=== Section Start ===
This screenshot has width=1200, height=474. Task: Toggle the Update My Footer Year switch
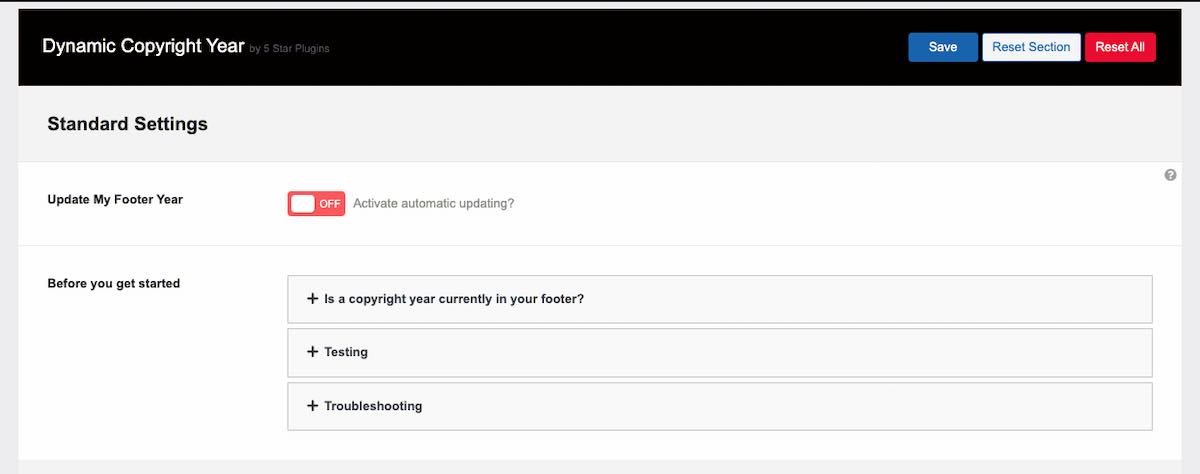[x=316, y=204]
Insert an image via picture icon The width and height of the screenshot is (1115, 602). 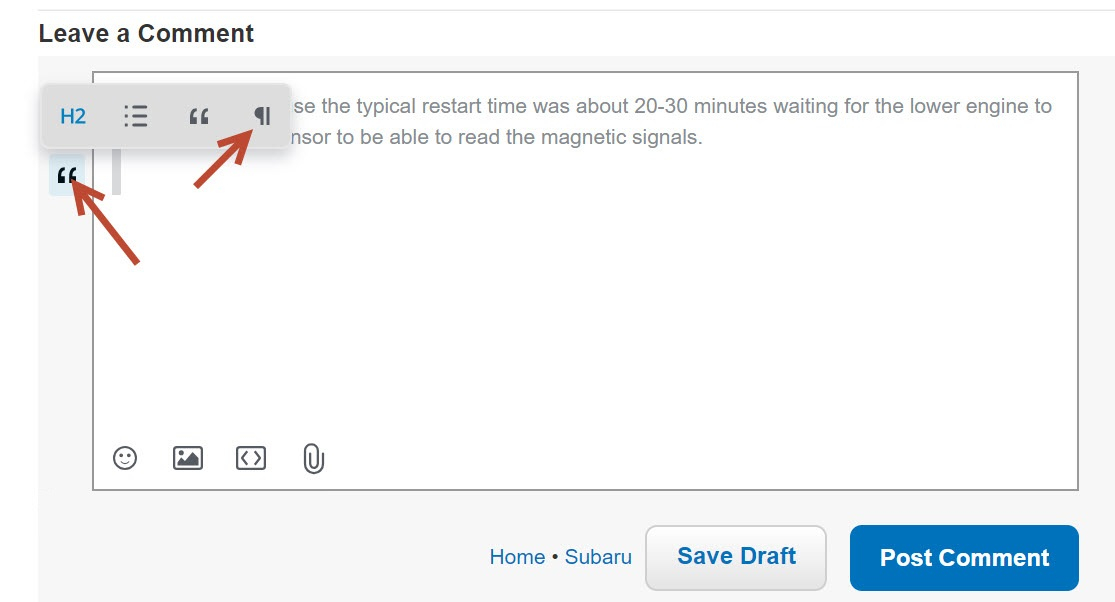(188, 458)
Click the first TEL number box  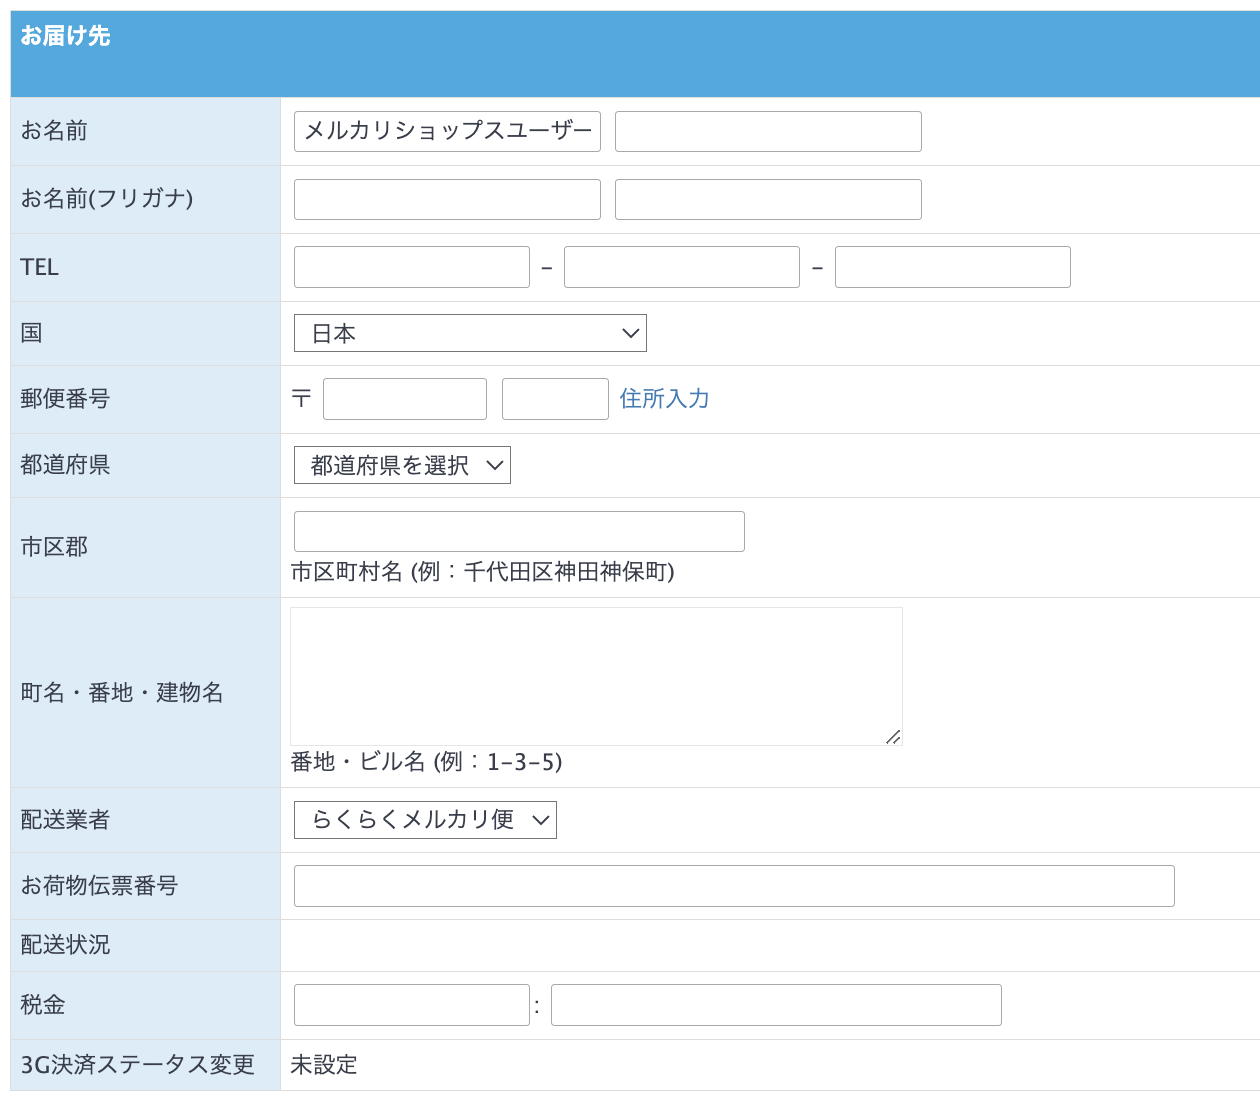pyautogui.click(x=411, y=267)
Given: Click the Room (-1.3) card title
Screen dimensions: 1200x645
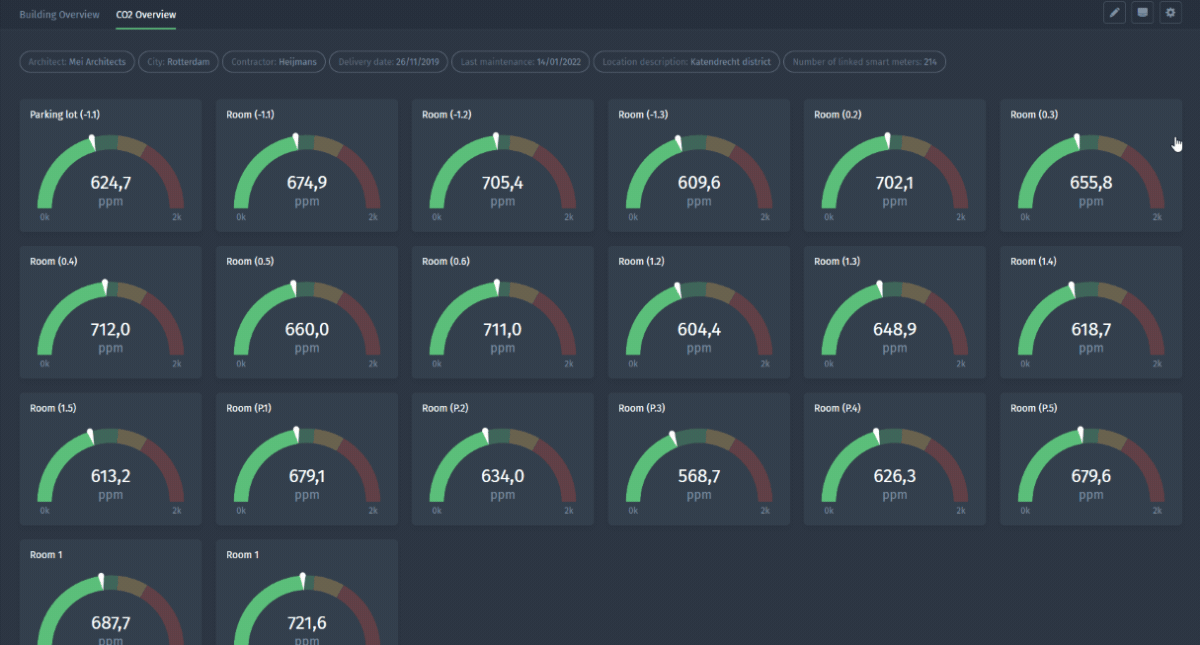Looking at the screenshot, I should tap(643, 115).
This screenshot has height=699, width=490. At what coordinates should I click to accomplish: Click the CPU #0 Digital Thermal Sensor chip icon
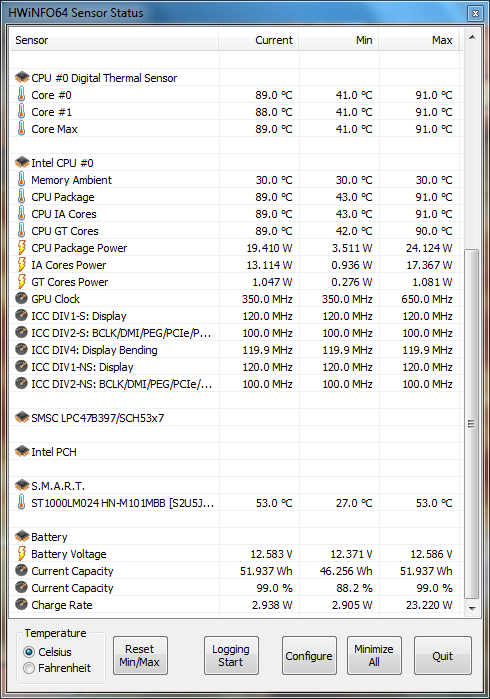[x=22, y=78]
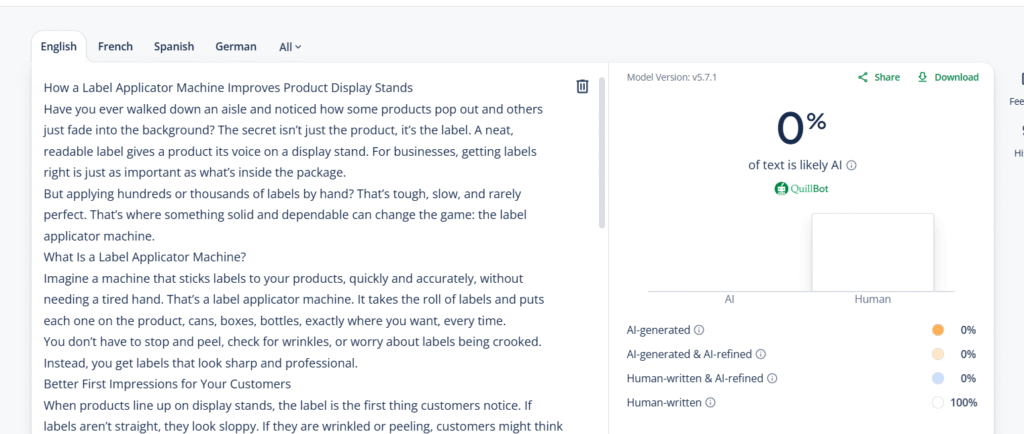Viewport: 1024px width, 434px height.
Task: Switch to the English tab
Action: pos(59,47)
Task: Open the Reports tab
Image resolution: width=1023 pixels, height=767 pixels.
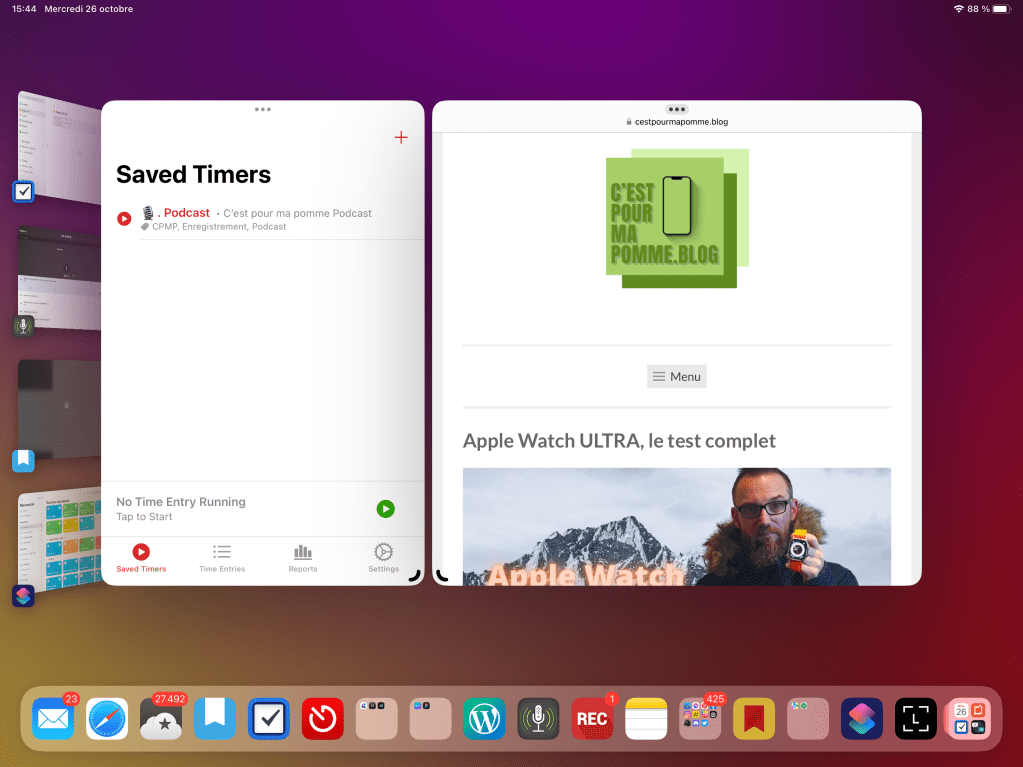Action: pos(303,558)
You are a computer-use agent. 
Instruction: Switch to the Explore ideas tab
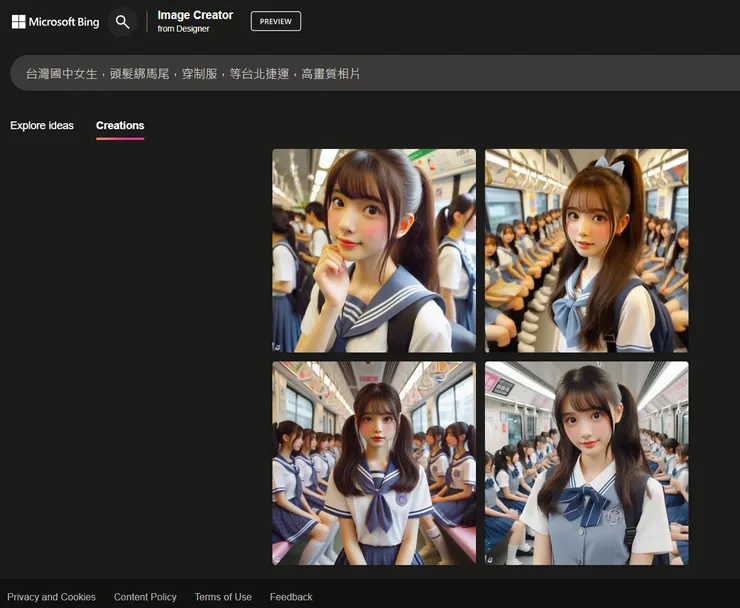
=== Section End ===
*Exercise*: Take the line containing "Given: Click the Room (-1.3) card title" and every line after it through the end of the data, and write them out exactly, with no pictures.

*Solved exercise*:
Given: Click the Room (-1.3) card title
Screen dimensions: 1200x645
Looking at the screenshot, I should tap(643, 115).
This screenshot has height=699, width=490. At what coordinates should I click to accomplish: Click the CPU #0 Digital Thermal Sensor chip icon
[x=22, y=78]
Viewport: 1024px width, 434px height.
Task: Switch to the English tab
Action: pos(59,47)
Task: Open the Reports tab
Image resolution: width=1023 pixels, height=767 pixels.
Action: pos(303,558)
You are a computer-use agent. 
Instruction: Switch to the Explore ideas tab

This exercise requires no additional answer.